(Screen-element location listing)

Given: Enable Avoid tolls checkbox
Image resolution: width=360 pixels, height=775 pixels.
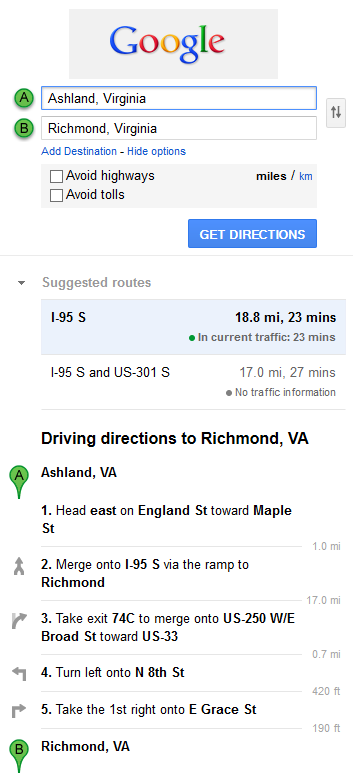Looking at the screenshot, I should click(56, 195).
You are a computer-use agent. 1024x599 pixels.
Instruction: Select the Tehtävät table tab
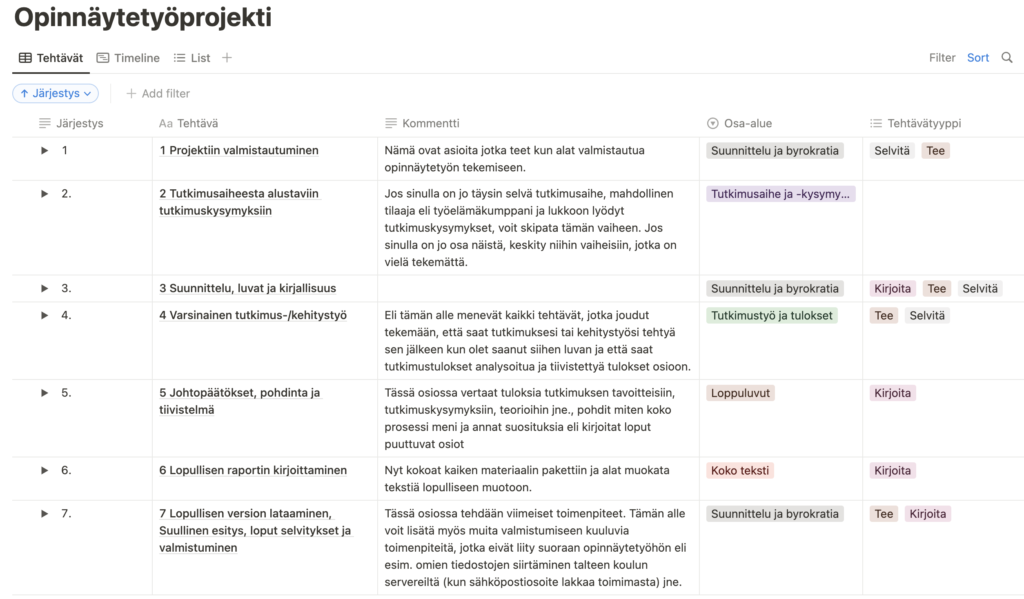point(50,58)
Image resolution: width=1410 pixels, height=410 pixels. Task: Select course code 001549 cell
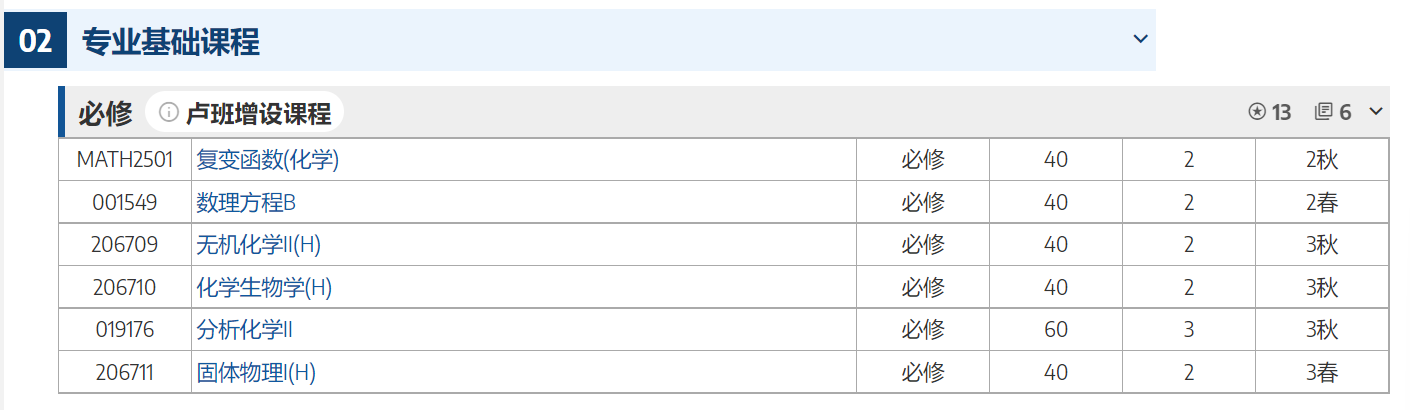click(125, 203)
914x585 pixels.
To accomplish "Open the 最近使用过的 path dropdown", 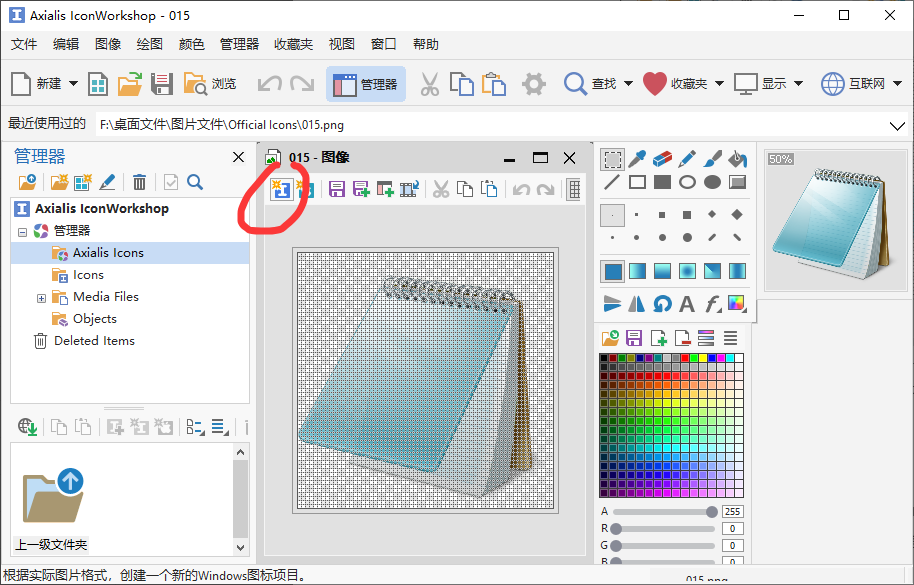I will pos(896,125).
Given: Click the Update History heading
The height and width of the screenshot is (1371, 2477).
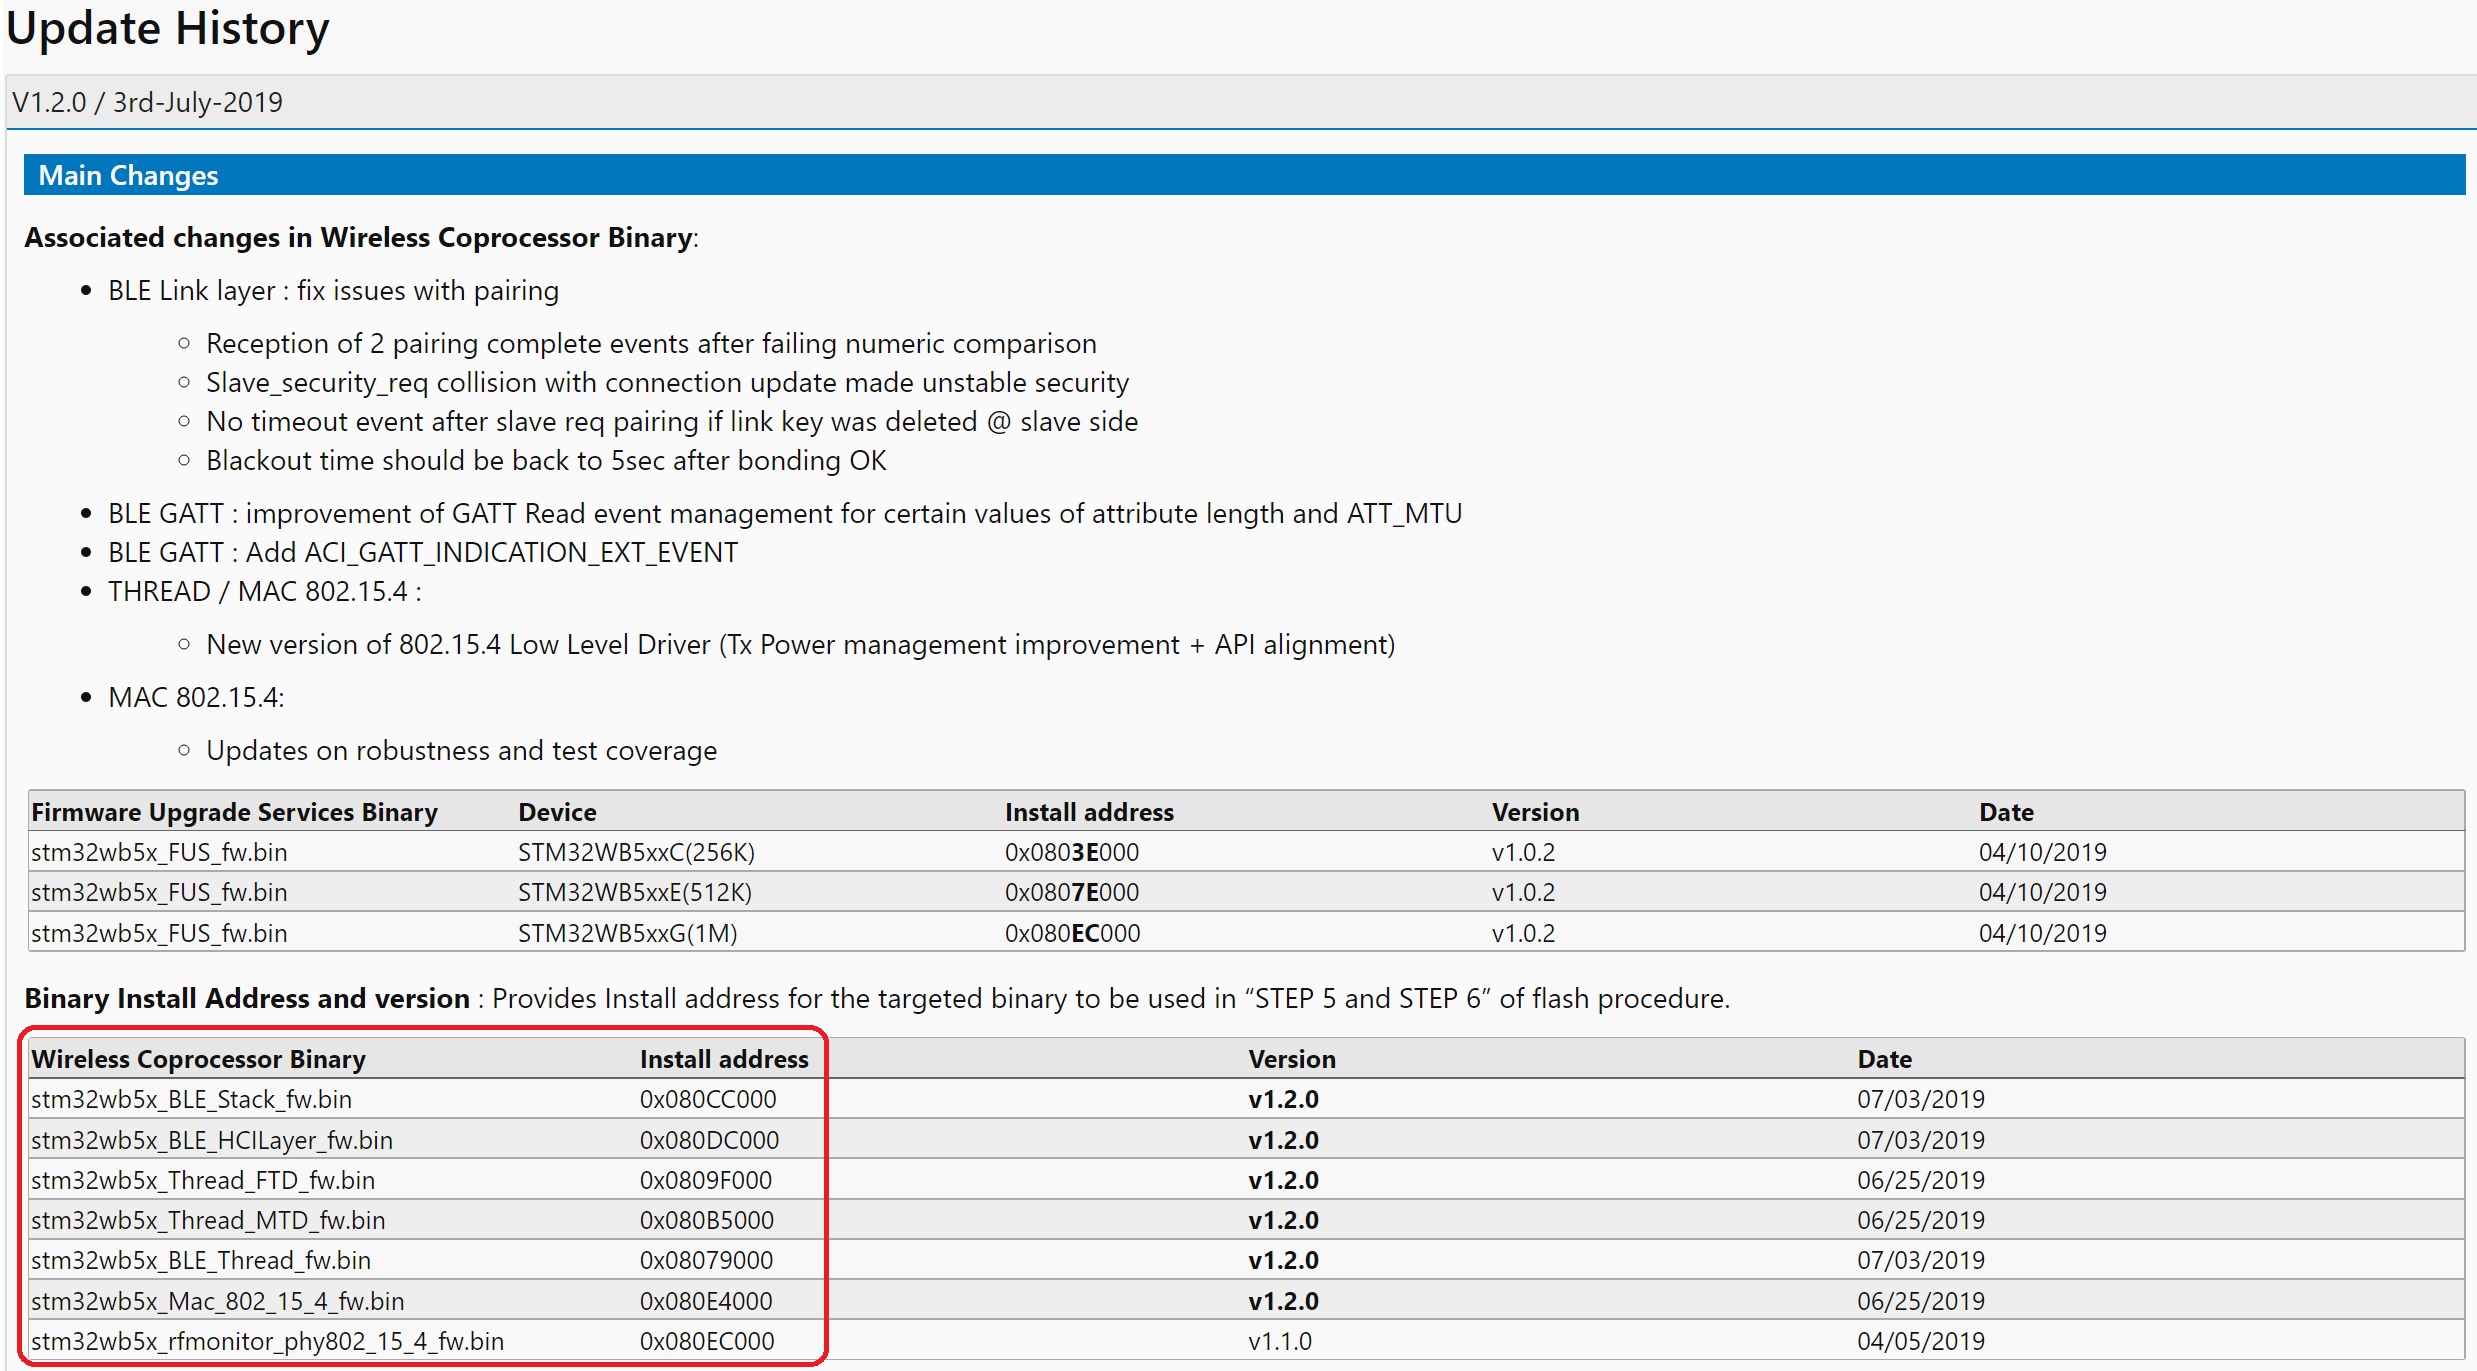Looking at the screenshot, I should click(x=168, y=29).
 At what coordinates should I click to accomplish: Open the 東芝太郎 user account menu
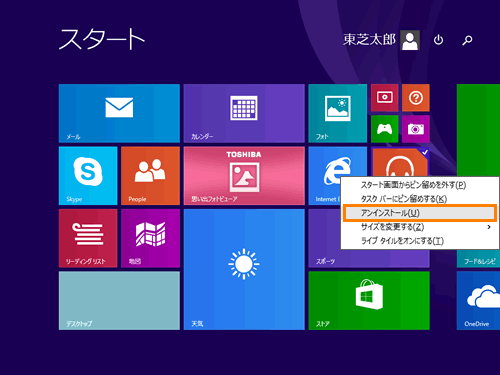coord(381,40)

_Problem details_
Please pick out every line of the listing above that contains the string "width", treating uppercase and lowercase as different.

_Final answer_
Image resolution: width=360 pixels, height=775 pixels.
Image resolution: width=1410 pixels, height=410 pixels. Task: Select course code 001549 cell
The height and width of the screenshot is (1371, 2477).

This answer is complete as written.